COVID-19 can also cause sinusitis, the back of the throat, and the fallopian tubes (running from the middle ear to the upper throat and behind the nasal cavity). “That can be uncomfortable in your ears,” says Dr. Adalja.
Tinnitus may also be a symptom of COVID-19?
In case you are unfamiliar with the term, tinnitus is the sound of a bell, a roar, a click, a hissing sound or a hum in your ear. According to the National Institute of Deaf and Other Communication Disorders (NIDCD), it can be soft, loud and tall or short. Tinnitus signals that something is wrong with the auditory system and it can have many causes. These include:
- Earwax clogs the ear canal
- Hearing loss due to noise
- Ear and sinus infections
- Diseases of the heart or blood vessels
- Ménière’s disease
- Brain tumors
- Hormonal changes in women
- Thyroid abnormalities
Tinnitus can be an infrequent symptom of COVID-19, but “at this point there isn’t enough data or knowledge to make a potential link,” says Dr. Kozin.

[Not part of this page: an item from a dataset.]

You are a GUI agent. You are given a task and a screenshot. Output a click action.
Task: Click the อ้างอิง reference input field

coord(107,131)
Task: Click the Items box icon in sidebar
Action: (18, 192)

“We know that the new coronavirus not only affects the lungs – it can affect the central nervous system, brain and other organs,” said Dr. Russo. In ear symptoms, COVID-19 can affect nerves in the vestibular system, including the inner ear and brain.
Bottom Line: If you have ear pain or ringing in the ears, it doesn’t necessarily mean you have COVID-19.
There are many causes of ear-related symptoms, including infection, accumulation of earwax or even changes in ear pressure. If you’re suffering from ear pain or ringing in your ears without other common signs of COVID-19, you probably don’t have to worry.
“COVID-19 can cause a wide range of symptoms,” said Dr. Kozin. “So far, there are no solid data to support that isolated hearing symptoms, such as ear pain or hearing loss, are indicative of COVID-19.”
Of course, if you happen to have an earache and you do suggesting other signs of new coronavirus, Dr. Russo recommends calling your doctor to discuss your symptoms. “When in doubt, it’s always safer to get tested,” he said.
If ear pain persists for more than a few days or gets worse over time, call your doctor. They can help identify the problem and recommend treatment if needed.